Attachment 2:Reference Purpose only
This document does not constitute an offer to sell or a solicitation of an offer to purchase any securities within the United States. The Hybrid Bonds have not been and will not be registered under the U.S. Securities Act of 1933 (the “Act”) and may not be offered or sold in the United States absent registration or an applicable exemption from the registration requirements of the Act. No Hybrid Bonds will be offered in the United States.

Replacement Restrictions
The matters described below do not form any part of the terms and conditions of the Hybrid Bonds, and do not constitute legal or contractual obligations of Takeda.
Takeda has issued the Hybrid Bonds for the purpose of balancing both of its financial soundness and capital efficiency, and growing sustainably, and therefore, it is assumed that, upon early redemption or buyback of the Hybrid Bonds, Takeda will replace the Hybrid Bonds with any financial instruments that has received equity credit evaluation equivalent to that of the Hybrid Bonds from the relevant ratings agencies (Japan Credit Rating Agency, Ltd. and S&P Global Ratings Japan Inc.).
However, upon early redemption or buyback of the Hybrid Bonds, Takeda may not replace the Hybrid Bonds with such financial instruments in any of the cases where:

(i)          The proposed early redemption or buyback does not result in any of Takeda’s key financial soundness indicators getting worse than that as of March 31, 2019;

(ii)          Takeda’s credit rating obtained by S&P Global Rating Japan Inc. is BBB + or higher, and there is no concern that such rating becomes less than BBB+ as a result of the proposed early redemption or buyback;

(iii)          (x) The total amount of the Hybrid Bonds bought back during any consecutive 12 month period is less than 10% of the original aggregate principal amount of the Hybrid Bonds, or (y) the total amount of the Hybrid Bonds bought back during any consecutive 10 year period is less than 25% of the original aggregate principal amount of the Hybrid Bonds;

(iv)          The Hybrid Bonds are to be redeemed as a result of occurrence of a Tax Events or an Equity Credit Change Evet (limited to the event where any relevant credit rating agency changes its requirements for equity credit evaluation);

(v)          Both of the relevant credit rating agencies cease to provide their equity credit evaluation (or any other similar evaluation) on the Hybrid Bond; or

(vi)          The market function has been stopped due to, among other things, the closure of any major stock exchange; provided, however, that if either of condition (i) or (ii) above is not met when the market function recovers, Takeda will be required to promptly replace the Hybrid Bonds.

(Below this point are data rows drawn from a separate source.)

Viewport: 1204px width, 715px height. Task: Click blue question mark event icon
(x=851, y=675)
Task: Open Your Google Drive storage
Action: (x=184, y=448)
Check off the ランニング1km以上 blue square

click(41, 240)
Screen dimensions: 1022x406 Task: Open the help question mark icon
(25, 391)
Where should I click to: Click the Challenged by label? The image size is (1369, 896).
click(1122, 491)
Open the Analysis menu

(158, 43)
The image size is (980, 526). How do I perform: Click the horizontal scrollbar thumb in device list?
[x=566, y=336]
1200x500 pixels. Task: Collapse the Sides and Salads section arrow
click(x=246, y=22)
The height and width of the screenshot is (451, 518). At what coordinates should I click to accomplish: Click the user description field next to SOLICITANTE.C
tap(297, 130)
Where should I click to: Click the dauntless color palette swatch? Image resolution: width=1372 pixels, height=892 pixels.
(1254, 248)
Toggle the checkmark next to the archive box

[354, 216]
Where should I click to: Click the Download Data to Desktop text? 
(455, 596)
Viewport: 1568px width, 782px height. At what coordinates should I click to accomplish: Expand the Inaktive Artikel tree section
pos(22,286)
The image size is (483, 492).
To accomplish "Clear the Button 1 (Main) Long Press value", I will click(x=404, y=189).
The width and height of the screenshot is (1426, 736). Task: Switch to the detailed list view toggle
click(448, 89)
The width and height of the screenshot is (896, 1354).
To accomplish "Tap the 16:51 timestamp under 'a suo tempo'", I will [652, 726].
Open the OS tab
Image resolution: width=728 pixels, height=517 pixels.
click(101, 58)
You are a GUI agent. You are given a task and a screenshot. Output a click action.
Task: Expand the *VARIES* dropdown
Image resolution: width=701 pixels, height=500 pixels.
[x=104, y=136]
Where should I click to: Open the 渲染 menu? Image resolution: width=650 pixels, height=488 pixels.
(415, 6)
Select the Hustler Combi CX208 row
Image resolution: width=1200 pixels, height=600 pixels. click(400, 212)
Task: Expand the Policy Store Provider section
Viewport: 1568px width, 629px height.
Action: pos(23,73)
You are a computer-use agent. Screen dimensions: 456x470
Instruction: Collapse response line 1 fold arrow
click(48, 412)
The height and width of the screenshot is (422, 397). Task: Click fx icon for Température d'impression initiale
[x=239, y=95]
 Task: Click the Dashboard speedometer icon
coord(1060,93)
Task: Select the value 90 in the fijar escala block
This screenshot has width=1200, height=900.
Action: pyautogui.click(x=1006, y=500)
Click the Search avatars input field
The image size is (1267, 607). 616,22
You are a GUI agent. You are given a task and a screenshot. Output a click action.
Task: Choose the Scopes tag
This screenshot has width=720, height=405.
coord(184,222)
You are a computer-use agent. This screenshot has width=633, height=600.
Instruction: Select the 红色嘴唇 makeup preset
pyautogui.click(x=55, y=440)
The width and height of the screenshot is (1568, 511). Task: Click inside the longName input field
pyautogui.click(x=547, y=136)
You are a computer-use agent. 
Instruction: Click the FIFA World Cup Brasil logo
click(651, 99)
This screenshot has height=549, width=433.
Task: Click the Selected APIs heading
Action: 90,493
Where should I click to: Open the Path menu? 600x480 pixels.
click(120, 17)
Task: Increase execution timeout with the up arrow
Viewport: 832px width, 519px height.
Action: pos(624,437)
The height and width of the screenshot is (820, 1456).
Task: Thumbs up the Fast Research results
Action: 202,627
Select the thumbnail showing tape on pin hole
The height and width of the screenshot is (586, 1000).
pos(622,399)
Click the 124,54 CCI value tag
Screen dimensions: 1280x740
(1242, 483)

The replacement shall be made within 360 days before the date of the proposed early redemption or buyback.  In the case where Takeda or any its subsidiary sells to a third party any securities with equity credit assigned by the relevant credit rating agencies that is equivalent to or better than that of the Hybrid Bonds, the net proceeds from such sale will be deemed to be the replaced amount in connection with the replacement of the Hybrid Bonds.